Experiments and Thoughts

Learning Rails


I’ve been going back and forth on how I can make a personal project better. Basically I want to redo my senior project. I’ve stated this before on different mediums, but I’ve had trouble in finding a system that would streamline it. Originally the project was in PHP, no frameworks, no CMS. It was something that I built, “by hand from the ground up.” It was a bigger project than I thought it was going to be.

It’s funny the amount of planning I did it still became a larger than what I thought it would be. That is what you want with a Senior Project, something huge and something that shows what you’ve learned in the time you’ve been in College.

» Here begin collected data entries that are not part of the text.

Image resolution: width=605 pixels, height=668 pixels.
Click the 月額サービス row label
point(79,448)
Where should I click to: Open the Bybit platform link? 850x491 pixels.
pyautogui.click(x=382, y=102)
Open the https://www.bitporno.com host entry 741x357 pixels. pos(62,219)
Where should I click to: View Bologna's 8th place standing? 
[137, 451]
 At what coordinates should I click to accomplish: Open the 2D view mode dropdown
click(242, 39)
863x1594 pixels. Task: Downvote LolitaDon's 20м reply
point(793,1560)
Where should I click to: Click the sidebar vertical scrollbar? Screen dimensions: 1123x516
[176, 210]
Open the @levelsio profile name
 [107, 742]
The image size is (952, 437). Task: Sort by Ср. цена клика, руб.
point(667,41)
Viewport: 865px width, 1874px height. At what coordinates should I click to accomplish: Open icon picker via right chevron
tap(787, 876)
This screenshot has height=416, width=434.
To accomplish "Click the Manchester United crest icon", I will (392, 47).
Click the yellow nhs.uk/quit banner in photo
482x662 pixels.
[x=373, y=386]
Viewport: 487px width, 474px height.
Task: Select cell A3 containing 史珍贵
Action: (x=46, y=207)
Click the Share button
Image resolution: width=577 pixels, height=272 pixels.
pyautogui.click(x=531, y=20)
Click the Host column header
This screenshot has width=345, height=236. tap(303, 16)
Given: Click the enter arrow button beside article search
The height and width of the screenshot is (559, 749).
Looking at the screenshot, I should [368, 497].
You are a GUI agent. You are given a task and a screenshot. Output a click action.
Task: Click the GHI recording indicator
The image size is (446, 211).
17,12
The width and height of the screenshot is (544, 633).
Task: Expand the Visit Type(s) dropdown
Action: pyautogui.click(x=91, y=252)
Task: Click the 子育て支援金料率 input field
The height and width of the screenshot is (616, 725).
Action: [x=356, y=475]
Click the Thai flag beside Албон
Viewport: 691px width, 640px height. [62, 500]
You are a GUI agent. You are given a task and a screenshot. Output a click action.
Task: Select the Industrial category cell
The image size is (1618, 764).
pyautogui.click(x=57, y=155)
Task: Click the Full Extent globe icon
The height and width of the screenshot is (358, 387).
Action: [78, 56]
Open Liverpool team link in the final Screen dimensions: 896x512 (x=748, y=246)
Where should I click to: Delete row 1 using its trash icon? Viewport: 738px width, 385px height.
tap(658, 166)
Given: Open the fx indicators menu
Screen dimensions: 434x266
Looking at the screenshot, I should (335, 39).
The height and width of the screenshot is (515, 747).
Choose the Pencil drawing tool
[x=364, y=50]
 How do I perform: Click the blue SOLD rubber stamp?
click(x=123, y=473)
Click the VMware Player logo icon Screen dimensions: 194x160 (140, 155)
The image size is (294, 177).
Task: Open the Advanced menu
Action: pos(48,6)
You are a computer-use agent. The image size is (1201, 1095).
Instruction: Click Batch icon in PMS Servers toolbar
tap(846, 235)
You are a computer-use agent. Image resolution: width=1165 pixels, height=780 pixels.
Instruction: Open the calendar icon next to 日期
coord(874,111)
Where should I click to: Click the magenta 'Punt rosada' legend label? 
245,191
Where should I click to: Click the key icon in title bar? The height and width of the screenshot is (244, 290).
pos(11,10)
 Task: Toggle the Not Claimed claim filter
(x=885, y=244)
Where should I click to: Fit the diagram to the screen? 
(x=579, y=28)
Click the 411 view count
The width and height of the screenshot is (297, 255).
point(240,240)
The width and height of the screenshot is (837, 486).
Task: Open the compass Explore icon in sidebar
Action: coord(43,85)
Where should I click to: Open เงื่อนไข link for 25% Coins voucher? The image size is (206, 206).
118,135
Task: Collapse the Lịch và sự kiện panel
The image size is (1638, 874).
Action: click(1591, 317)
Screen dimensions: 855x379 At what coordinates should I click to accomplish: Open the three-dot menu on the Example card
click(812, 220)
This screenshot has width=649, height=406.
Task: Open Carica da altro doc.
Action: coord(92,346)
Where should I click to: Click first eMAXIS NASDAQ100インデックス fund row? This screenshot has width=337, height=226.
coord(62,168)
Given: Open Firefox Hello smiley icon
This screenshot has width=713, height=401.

But that’s not what I’m here to discuss.


I went back and forth with the idea of something new [NodeJS, or Ruby on Rails], or just fixing and re-doing the PHP code [maybe with Pear of Cake]. I felt that, maybe, I should try something new. Get my hands dirty and learn something. This industry moves so fast that you can’t be stuck in the mud, or keep the standards of old, which can be a pain when fixing and refreshing old code.

I digress.

Rails has been interesting. The directory setup reminds my of ASP.net, so it’s pretty easy to navigate around. Just using a text editor like Sublime instead of Visual Studio forces you to be a better programmer (even if there were some handy things in that program). Fully make your own classes and objects, mess around with the config file in order to get the routes to work properly, etc.

I’ve been running through this blog exercise:

http://guides.rubyonrails.org/getting_started.html

It’s simple and to the point.

As I’m learning I have this thought in the back of my mind on how I’m going to do this project, how big will it get, and how complex it might become. I’m almost starting from scratch; however, one thing that’s been bugging me with this beginner project is the Database. I haven’t used SQLite before this, and I know it’s one of those things that I’ll have to read up on, but I really don’t like not knowing my structure.

I wouldn’t be concerned with a prebuilt system like Wordpress’ DB, but here where you [pretty much] type in the command line “build new rails instance,” and look, it’s built. I just don’t like not knowing where everything is going. PHP and C# would have you connect with their own version, either in a config file or in the file it’s self (this isn’t advisable to do, by the way). In these systems I knew where the data was going. Blah blah blah.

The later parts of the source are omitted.